What is needed: Count the lines in the items below that contain the string "label", and reply with only that number.

Material to process:
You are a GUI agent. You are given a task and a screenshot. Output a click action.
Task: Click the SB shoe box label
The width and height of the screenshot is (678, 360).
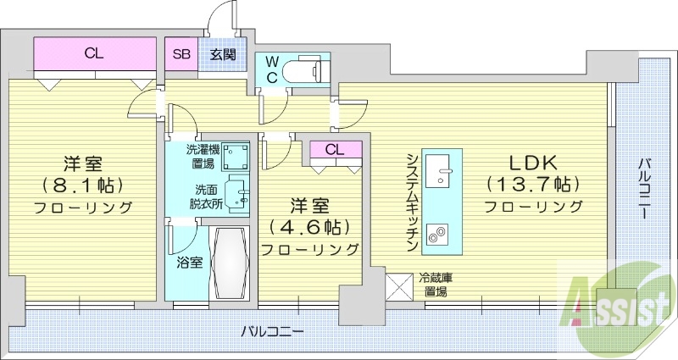(181, 54)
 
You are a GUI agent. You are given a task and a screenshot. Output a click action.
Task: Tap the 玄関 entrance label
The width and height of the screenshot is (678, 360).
(223, 54)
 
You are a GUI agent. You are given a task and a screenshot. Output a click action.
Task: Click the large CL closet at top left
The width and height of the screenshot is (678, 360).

The output: 2